* **Your goal**: Here are some entries. Repeat all of them exactly.

(Information provided)

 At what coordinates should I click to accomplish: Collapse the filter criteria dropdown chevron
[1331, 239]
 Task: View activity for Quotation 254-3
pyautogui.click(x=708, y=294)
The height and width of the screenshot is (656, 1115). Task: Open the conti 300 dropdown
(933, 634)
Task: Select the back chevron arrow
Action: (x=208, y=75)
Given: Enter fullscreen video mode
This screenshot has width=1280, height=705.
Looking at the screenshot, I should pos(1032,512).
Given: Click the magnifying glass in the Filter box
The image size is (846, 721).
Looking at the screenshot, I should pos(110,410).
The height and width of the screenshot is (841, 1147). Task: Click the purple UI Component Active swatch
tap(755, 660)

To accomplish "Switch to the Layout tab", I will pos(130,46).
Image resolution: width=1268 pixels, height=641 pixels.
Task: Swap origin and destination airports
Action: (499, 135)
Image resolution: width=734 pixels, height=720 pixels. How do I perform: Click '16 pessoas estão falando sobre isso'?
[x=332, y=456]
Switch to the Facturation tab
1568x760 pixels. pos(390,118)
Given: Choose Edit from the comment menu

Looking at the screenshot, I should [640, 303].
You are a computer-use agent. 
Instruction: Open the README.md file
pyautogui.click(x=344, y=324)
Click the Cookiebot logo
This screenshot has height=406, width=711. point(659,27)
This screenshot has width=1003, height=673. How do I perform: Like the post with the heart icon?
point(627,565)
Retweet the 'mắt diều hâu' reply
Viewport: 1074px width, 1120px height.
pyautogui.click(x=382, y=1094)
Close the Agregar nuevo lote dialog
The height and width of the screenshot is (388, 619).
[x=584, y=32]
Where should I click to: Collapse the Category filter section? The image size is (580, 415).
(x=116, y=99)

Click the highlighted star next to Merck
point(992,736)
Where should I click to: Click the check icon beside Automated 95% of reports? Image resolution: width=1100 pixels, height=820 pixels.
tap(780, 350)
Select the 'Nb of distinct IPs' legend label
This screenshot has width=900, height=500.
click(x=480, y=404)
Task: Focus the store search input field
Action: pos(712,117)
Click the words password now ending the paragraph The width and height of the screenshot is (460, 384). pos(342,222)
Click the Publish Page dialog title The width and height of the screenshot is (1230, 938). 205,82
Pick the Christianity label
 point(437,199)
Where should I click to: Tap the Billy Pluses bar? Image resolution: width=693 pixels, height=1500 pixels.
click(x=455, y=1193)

(End Information provided)

* **Task answer**:
 At what coordinates should I click to accomplish: Collapse the filter criteria dropdown chevron
[1331, 239]
 Task: View activity for Quotation 254-3
pyautogui.click(x=708, y=294)
The height and width of the screenshot is (656, 1115). Task: Open the conti 300 dropdown
(933, 634)
Task: Select the back chevron arrow
Action: (x=208, y=75)
Given: Enter fullscreen video mode
This screenshot has width=1280, height=705.
Looking at the screenshot, I should pos(1032,512).
Given: Click the magnifying glass in the Filter box
The image size is (846, 721).
Looking at the screenshot, I should pos(110,410).
The height and width of the screenshot is (841, 1147). Task: Click the purple UI Component Active swatch
tap(755, 660)

To accomplish "Switch to the Layout tab", I will pos(130,46).
Image resolution: width=1268 pixels, height=641 pixels.
Task: Swap origin and destination airports
Action: (499, 135)
Image resolution: width=734 pixels, height=720 pixels. How do I perform: Click '16 pessoas estão falando sobre isso'?
[x=332, y=456]
Switch to the Facturation tab
1568x760 pixels. pos(390,118)
Given: Choose Edit from the comment menu

Looking at the screenshot, I should [640, 303].
You are a computer-use agent. 
Instruction: Open the README.md file
pyautogui.click(x=344, y=324)
Click the Cookiebot logo
This screenshot has height=406, width=711. point(659,27)
This screenshot has width=1003, height=673. How do I perform: Like the post with the heart icon?
point(627,565)
Retweet the 'mắt diều hâu' reply
Viewport: 1074px width, 1120px height.
pyautogui.click(x=382, y=1094)
Close the Agregar nuevo lote dialog
The height and width of the screenshot is (388, 619).
[x=584, y=32]
Where should I click to: Collapse the Category filter section? The image size is (580, 415).
(x=116, y=99)

Click the highlighted star next to Merck
point(992,736)
Where should I click to: Click the check icon beside Automated 95% of reports? Image resolution: width=1100 pixels, height=820 pixels.
tap(780, 350)
Select the 'Nb of distinct IPs' legend label
This screenshot has width=900, height=500.
click(x=480, y=404)
Task: Focus the store search input field
Action: pos(712,117)
Click the words password now ending the paragraph The width and height of the screenshot is (460, 384). pos(342,222)
Click the Publish Page dialog title The width and height of the screenshot is (1230, 938). 205,82
Pick the Christianity label
 point(437,199)
Where should I click to: Tap the Billy Pluses bar? Image resolution: width=693 pixels, height=1500 pixels.
click(x=455, y=1193)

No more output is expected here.